Wherever "computer" appears in a line of the listing, report that line.

### INFORMATION PROVIDED
....................

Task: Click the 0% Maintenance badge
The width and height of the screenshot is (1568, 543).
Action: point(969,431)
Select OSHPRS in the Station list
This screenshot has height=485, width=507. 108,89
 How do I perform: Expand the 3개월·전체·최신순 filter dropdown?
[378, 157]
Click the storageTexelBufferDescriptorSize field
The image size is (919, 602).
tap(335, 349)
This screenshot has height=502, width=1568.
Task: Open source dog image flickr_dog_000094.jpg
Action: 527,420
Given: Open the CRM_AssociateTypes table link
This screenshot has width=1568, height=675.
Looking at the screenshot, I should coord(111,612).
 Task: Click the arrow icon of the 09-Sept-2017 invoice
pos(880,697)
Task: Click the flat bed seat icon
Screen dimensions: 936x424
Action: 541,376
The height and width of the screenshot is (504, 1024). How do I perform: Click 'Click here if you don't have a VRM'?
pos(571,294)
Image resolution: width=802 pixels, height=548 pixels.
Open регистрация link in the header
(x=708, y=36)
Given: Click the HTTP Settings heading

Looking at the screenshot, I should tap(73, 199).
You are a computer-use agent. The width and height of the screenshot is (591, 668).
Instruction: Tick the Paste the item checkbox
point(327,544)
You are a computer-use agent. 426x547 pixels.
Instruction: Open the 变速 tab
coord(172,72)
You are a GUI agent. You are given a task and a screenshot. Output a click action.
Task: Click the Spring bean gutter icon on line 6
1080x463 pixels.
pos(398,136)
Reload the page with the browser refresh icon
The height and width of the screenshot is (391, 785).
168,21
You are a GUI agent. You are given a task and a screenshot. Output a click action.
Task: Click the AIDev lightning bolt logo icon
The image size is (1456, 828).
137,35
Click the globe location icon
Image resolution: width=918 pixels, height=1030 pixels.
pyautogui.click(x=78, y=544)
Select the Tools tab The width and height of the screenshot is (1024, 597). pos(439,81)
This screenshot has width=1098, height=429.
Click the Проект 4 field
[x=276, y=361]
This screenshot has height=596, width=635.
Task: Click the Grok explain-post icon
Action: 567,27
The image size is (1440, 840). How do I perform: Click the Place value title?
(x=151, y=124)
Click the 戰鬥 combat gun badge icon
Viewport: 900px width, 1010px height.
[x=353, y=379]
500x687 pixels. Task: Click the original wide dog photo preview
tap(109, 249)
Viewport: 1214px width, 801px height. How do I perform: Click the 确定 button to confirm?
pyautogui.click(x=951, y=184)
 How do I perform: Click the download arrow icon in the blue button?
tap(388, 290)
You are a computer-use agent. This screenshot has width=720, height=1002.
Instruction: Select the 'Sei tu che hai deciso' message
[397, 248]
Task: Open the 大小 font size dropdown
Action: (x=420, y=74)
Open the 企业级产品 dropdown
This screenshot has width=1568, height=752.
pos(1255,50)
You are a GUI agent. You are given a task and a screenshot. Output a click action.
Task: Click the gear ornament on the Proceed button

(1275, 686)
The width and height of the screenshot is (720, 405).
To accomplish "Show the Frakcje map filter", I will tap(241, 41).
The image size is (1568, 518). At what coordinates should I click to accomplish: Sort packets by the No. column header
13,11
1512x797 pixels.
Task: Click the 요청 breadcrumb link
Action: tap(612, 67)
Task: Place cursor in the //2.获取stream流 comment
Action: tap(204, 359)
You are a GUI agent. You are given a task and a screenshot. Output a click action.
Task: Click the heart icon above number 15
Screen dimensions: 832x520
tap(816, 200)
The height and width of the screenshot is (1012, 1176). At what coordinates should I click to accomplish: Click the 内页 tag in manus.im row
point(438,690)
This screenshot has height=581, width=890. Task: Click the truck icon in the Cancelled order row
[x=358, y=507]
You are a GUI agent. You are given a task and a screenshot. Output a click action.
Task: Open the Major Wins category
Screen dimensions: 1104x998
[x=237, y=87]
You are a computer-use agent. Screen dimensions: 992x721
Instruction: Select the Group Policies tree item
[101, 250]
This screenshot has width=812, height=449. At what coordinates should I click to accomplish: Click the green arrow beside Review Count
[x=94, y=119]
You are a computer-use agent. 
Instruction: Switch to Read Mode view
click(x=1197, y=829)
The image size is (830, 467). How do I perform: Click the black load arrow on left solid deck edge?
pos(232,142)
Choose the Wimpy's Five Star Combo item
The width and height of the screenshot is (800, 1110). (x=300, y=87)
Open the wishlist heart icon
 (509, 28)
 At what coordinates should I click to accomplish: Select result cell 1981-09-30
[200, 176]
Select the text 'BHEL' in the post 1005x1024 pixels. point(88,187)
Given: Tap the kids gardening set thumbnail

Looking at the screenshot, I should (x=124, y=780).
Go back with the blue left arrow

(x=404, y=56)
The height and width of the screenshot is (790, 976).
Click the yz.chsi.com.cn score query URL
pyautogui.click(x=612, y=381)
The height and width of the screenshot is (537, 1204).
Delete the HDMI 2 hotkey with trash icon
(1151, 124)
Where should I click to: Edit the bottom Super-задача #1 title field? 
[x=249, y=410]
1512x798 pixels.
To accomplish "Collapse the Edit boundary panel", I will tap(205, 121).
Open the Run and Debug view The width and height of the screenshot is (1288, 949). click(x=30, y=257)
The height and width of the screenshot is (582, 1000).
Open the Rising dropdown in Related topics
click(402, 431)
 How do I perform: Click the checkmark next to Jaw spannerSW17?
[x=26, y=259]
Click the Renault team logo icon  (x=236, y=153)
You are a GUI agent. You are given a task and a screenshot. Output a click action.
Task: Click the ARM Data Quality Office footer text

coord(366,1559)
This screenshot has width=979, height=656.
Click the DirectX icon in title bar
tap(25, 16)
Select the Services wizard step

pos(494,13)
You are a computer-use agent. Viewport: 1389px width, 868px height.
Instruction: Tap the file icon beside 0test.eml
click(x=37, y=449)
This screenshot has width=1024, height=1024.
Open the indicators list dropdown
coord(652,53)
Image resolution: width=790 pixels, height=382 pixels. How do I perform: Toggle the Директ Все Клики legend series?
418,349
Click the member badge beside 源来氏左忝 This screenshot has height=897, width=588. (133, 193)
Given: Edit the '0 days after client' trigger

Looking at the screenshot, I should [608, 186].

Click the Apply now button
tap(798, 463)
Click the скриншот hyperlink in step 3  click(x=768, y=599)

....................

### SOLUTION
You are a computer-use agent. The width and height of the screenshot is (591, 668).
You are a computer-use agent. 426x547 pixels.
You are a computer-use agent. This screenshot has width=720, height=1002.
You are a computer-use agent. Screen dimensions: 992x721
You are a computer-use agent. 
You are a computer-use agent. Viewport: 1389px width, 868px height.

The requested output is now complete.